Composer Best Practices

Comments

Comments are closed.

Anonymous at 10:46 on 17 Apr 2015

Awesome talk that focuses on the important and often missed features!

Philip Sharp at 10:51 on 17 Apr 2015

Would have liked to see more content for package authors.

So great! We use Composer extensively and have dozens of tiny open-source packages we use for our many small Laravel apps. There were at least three points that will help us out significantly.

The information on composer was quite good and I did learn a few things. I'd argue that this level of talk would be better aimed at absolute composer newcomers, since there wasn't a lot of new information for more advanced or mid-level usage.

I'd also LOVE to have a slide with a table comparison of the different version constraint characters so you could see a side by side look at them, it was hard to grasp everything without that overall view.

I would second the other comment that if this is meant for a more advanced talk - some more information for application and package authors would be really useful.

Anonymous at 11:27 on 18 Apr 2015

cool talk

now i want to learn what composer is. i need to get out of my cave. maybe tomorrow.

In reviewing my session notes, and re-reading the abstract for the talk, Jordi did deliver in presenting exactly what he said he would present - version constraints, stability, and semantic versioning, plus a few additional tips when using Composer. I enjoyed the talk, but somehow, I came away feeling like I wanted more, even if I can't quite put my finger on what "more" means, in this case. Perhaps a clearer outline of where the talk is going before it gets there might help?

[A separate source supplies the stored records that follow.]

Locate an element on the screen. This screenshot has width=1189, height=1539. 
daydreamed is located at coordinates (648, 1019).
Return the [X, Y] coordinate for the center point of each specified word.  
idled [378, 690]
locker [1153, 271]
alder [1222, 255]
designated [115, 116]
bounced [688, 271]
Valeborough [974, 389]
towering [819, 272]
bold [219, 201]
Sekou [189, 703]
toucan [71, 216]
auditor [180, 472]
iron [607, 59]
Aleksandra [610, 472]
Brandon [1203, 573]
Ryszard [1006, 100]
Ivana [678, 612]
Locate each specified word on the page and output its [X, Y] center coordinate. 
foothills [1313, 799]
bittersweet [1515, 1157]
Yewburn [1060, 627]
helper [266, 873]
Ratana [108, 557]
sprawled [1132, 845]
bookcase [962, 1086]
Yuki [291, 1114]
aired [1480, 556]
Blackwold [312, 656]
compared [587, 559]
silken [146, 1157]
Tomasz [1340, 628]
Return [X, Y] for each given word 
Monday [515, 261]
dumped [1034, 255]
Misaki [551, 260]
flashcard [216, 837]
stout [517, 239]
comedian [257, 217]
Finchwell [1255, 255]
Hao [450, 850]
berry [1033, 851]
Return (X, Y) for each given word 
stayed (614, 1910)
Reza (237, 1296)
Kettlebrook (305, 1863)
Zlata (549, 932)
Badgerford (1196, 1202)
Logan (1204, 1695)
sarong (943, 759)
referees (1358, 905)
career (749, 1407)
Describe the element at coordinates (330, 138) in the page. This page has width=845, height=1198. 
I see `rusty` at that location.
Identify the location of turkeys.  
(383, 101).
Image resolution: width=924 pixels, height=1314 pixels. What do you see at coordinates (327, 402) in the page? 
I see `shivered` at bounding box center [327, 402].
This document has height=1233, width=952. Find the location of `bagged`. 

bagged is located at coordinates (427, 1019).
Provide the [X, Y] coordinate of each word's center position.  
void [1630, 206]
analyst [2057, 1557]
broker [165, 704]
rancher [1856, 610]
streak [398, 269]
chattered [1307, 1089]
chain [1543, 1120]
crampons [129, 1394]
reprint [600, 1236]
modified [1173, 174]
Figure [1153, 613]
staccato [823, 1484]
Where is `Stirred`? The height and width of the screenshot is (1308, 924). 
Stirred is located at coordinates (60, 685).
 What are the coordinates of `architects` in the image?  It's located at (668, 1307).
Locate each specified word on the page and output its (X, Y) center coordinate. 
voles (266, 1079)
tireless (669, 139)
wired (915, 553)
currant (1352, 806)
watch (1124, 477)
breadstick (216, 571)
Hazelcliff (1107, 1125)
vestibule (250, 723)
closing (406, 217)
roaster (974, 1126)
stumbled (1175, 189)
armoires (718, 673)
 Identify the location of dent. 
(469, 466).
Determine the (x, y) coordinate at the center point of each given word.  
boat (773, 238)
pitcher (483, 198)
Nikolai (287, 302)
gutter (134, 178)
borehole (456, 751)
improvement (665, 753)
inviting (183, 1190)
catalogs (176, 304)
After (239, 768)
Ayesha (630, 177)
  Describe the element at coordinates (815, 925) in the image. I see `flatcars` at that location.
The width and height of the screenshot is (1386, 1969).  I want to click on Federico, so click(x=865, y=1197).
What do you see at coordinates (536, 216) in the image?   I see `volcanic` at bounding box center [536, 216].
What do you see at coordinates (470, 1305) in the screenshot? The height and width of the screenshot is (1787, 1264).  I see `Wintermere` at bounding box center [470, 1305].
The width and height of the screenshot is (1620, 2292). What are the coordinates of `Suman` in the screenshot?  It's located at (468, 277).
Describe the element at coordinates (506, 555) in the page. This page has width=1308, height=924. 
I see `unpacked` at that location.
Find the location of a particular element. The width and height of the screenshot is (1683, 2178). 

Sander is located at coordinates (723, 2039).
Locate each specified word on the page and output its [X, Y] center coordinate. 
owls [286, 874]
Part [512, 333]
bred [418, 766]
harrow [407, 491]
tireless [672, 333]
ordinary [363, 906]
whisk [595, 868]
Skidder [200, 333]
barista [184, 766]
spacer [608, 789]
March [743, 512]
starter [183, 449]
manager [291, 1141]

Topics in this talk I particularly appreciated: Jordi's clarification that the composer.lock file should be tracked in version control (and that it shouldn't be deployed!), reinforcement on how versions should be numbered, what a README file should include, and how to constrain package versions in your composer.json file. Some of the talk around tags, branches, and stability resolution were lost on me, but I'm not sure whether that is a reflection on the speaker, my own knowledge level, or both.

Lastly, I appreciated the list of resources I can look up in my own time for additional information.

Overall, a solid presentation. There's no better source than the creator of a utility!